There has been some rationalization in US biodiesel and renewable diesel capacity. Larger industry players that have sales and shipping/logistics optionality, operational flexibility as well as operational expertise for understanding how to operate and maintain such a complex asset, may be those best-positioned to withstand the cyclicality of the industry. The advantaged facilities are also likely to have sufficient on-site storage for feedstocks and finished product to withstand any weather event or other disruption. They are likely to also have offsite tank farm storage for both feedstock and finished product flexibility, which could also extend to the ability to make arbitrage decisions involving market timing and time spreads.

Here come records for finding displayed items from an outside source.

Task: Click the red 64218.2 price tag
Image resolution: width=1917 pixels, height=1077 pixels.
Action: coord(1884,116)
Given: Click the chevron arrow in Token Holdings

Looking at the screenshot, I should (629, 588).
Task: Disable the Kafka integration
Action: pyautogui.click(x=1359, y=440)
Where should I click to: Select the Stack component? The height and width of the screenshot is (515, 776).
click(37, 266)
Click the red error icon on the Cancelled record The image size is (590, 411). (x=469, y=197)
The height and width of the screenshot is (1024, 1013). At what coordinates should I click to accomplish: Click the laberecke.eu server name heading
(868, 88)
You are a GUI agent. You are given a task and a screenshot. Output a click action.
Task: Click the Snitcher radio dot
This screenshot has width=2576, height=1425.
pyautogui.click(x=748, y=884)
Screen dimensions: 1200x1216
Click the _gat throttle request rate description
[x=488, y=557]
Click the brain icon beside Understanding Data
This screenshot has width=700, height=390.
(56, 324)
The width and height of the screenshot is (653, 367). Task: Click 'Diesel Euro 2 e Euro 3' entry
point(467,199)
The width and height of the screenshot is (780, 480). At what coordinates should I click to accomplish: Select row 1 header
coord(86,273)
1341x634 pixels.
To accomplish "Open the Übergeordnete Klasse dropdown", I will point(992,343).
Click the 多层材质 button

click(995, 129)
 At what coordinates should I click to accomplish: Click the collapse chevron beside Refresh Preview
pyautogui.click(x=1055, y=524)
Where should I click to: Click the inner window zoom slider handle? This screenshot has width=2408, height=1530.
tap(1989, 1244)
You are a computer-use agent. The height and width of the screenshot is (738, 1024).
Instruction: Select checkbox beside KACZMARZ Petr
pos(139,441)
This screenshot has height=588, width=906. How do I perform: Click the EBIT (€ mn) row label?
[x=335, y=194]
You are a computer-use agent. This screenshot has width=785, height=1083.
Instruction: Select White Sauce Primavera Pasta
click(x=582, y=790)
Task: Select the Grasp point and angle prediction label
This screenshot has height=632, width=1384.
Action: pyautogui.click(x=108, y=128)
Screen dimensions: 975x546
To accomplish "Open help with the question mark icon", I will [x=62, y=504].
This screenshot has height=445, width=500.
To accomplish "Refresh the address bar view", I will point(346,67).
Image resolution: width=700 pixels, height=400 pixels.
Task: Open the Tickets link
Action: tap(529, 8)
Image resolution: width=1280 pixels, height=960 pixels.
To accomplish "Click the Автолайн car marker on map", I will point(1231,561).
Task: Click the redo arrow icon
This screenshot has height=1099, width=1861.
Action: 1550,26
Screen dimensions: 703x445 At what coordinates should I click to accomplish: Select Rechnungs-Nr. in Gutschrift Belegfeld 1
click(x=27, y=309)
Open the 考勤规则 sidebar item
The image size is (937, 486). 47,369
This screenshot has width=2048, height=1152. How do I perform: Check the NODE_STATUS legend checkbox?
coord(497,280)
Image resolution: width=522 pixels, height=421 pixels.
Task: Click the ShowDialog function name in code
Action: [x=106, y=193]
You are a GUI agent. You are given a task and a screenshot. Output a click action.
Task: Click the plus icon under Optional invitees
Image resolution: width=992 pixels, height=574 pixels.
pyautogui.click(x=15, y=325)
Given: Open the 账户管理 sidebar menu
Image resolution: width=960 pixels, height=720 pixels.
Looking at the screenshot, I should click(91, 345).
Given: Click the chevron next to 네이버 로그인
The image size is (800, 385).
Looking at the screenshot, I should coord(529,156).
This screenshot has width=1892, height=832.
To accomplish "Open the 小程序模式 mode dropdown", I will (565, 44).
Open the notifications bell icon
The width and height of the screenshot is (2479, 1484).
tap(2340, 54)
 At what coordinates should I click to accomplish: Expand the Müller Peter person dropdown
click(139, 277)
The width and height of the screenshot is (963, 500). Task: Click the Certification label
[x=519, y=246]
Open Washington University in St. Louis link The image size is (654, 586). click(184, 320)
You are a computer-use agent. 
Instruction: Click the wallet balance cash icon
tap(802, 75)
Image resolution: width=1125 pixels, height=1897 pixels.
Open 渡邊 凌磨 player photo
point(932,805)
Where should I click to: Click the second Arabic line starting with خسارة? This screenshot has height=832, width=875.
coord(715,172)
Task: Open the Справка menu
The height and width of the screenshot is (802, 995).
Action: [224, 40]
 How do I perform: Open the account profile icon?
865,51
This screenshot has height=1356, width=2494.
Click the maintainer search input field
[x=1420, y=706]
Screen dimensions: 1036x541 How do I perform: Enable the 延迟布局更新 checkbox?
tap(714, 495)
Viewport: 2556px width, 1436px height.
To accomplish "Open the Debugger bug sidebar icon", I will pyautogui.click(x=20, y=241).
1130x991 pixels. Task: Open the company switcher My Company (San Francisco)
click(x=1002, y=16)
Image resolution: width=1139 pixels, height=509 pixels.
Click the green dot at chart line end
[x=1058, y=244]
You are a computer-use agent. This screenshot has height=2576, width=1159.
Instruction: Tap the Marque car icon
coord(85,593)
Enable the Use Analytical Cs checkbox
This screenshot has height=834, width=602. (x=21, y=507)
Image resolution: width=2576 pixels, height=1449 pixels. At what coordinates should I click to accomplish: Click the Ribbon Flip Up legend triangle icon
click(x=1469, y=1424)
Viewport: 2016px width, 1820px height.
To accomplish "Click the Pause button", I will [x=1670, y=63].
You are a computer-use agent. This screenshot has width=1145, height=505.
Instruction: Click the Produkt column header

SAF conversion opportunity

Some RD producers may choose to co-produce SAF or convert their assets to maximize SAF production given limited substitutes for jet fuels. Commercial airlines have shown a significant public commitment to SAF use. More than 30 airlines have SAF targets and, according to the Air Transport Action Group, more than 45 airlines have signed forward-purchase agreements for the fuel totaling some USD 40 billion.

The timeline for SAF production and cost for conversion will depend on if the operator intends to maximize SAF production. Because of the overlap in the chemical and physical properties of jet and diesel fuel, some RD producers can produce both RD and SAF at the same facility. This may only require an upgrade to a facility’s hydrocracking unit, though this may vary per facility.

Generally, a decision to pursue maximized SAF conversion will be based on the perceived value of the relative RD to SAF value stacks. Outside of the value stack, the lack of any viable substitutes for SAF with increasing government and company-level SAF mandates/targets are a consideration, especially for companies that could undergo conversion to SAF at limited capital outlay and with time-to-market advantage due to existing infrastructure.

Conclusion

Currently, there is no viable substitute for RD across certain key distillate markets. Its chemical properties give it unique functionality versus biodiesel, with no blend wall, high cetane value, and cold flow properties equivalent to conventional diesel. Given the hydrogenation process is central to these chemical advantages, traditional energy companies have been key players in the market segment. This is because of their ownership of existing hydrogenation and ancillary assets, access to industrial hydrogen supply and logistics, and expedited time to market (at lower capital expenditure) due to the ability to convert existing assets. Clean state fuel programs have supported domestic demand. However, the lack of additional guidance on the 45Z and the delay to the 2026 RFS obligations do pose near-term headwinds as the industry awaits greater clarity. The expansion of clean fuels programs to additional states could support additional demand. Renewable fuel mandates in international markets could be potentially supportive of RD market fundamentals, as well as advantaging facilities with strong export optionality.